A group of Indian researchers have studied the influence of dietary lipids on the bioavailability and antioxidant property of carotenoids in lutein deficient mice. Lutein is known to play a role in keeping the eyes safe from oxidative stress.
The researchers administered 200μM lutein dispersed in dietary lipids and administered to LD mice for a period of 15 days. The different oils used were olive, coconut, groundnut, soybean, sunflower, rice bran, corn, palm and fish.

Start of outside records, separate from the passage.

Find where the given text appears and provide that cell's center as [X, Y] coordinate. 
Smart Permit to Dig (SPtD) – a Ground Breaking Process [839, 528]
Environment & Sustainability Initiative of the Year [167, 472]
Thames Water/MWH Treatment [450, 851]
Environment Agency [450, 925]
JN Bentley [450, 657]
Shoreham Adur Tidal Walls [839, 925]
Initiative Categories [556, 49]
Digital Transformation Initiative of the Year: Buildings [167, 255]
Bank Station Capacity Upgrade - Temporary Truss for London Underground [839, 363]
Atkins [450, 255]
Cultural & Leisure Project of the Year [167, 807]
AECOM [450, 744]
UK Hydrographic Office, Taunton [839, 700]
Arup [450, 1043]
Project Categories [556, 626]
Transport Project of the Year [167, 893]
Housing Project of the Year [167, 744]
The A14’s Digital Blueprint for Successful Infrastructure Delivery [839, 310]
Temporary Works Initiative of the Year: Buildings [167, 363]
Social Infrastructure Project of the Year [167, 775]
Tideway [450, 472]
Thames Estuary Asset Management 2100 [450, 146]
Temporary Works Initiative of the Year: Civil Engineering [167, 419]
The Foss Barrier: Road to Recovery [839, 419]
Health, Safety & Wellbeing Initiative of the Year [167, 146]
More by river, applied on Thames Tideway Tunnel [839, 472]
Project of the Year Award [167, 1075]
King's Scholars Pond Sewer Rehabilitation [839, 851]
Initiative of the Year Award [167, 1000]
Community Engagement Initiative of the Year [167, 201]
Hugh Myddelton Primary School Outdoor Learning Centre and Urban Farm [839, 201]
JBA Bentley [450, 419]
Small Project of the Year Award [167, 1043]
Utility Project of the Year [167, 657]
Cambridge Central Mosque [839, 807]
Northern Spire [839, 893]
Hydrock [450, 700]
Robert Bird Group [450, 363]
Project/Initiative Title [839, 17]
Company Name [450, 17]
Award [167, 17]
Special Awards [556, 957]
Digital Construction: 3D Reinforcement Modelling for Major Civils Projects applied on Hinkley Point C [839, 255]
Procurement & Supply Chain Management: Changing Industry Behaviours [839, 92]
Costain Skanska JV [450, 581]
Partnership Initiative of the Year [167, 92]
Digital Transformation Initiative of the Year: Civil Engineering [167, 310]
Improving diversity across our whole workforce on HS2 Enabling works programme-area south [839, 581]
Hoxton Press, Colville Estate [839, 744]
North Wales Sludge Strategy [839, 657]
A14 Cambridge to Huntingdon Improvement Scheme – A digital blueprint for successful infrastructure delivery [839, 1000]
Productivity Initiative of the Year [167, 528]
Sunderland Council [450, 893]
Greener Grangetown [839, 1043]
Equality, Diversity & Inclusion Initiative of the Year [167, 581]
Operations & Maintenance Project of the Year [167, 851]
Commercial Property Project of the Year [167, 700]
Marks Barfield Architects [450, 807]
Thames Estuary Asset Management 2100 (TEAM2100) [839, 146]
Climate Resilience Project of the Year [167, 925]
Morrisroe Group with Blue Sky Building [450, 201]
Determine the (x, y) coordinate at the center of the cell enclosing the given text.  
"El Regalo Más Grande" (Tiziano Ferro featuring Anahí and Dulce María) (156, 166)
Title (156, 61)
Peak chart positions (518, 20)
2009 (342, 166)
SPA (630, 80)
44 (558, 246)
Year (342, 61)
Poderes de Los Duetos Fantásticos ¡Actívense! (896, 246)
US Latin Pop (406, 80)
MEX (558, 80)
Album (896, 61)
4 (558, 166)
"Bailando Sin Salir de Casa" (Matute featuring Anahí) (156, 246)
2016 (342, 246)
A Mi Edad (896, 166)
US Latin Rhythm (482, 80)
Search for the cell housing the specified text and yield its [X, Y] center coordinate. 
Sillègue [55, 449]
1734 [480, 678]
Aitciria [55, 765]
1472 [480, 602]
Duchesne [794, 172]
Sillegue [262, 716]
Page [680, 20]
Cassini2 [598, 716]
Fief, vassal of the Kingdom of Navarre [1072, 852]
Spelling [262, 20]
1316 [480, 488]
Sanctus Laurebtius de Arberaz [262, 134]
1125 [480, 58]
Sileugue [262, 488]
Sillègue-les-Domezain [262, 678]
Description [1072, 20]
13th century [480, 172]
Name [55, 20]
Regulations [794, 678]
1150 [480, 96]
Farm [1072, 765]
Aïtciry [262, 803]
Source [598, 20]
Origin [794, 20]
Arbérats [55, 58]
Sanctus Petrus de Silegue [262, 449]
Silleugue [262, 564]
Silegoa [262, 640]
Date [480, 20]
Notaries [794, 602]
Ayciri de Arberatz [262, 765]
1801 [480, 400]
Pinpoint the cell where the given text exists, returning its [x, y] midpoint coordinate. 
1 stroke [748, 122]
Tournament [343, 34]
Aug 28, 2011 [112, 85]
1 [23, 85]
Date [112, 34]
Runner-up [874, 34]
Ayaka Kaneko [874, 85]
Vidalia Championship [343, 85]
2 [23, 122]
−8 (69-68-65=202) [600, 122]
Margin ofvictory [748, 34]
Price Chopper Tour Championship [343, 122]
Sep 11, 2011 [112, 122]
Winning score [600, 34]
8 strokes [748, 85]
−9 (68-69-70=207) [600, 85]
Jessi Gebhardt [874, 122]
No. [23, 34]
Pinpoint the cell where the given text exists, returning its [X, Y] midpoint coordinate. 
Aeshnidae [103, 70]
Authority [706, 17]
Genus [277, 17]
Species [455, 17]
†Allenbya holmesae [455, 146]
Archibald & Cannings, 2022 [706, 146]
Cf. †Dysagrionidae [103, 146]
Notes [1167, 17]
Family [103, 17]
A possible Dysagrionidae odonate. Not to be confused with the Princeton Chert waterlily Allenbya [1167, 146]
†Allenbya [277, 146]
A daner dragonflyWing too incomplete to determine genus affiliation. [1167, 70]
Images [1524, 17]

The results indicate that the plasma lutein levels were found to be highest in olive oil (82%) and coconut oil (68%), when compared to the control (mixed micelle) group. Further, positive correlation was found between intestinal triacylglycerol lipase and plasma lutein levels, confirming the crucial role of intestinal lipase on lutein micellarization and its intestinal uptake. Results revealed an affirmative correlation between triglycerides, low density lipoproteins and high density lipoprotein levels with plasma and tissue lutein levels, signifying their role in the transportation of newly absorbed lutein to target tissues.
Furthermore, lutein accumulation in the liver and the eye was highest in the olive oil (120% and 117%) and coconut oil (105% and 109%) fed groups, compared to control. Lutein deficiency resulted in elevated levels of lipid peroxides, superoxide dismutase, and catalase in plasma and liver microsomes, which have been decreased significantly on feeding lutein. Researchers suggest that these results may be due to the influence of oleic (dominant in olive oil) and lauric (dominant in coconut oil) acids on the activity of intestinal lipase, portal absorption, triglycerides, lipoprotein or cholesterol flux between liver and peripheral tissues, which may modulate the uptake and transport of lutein.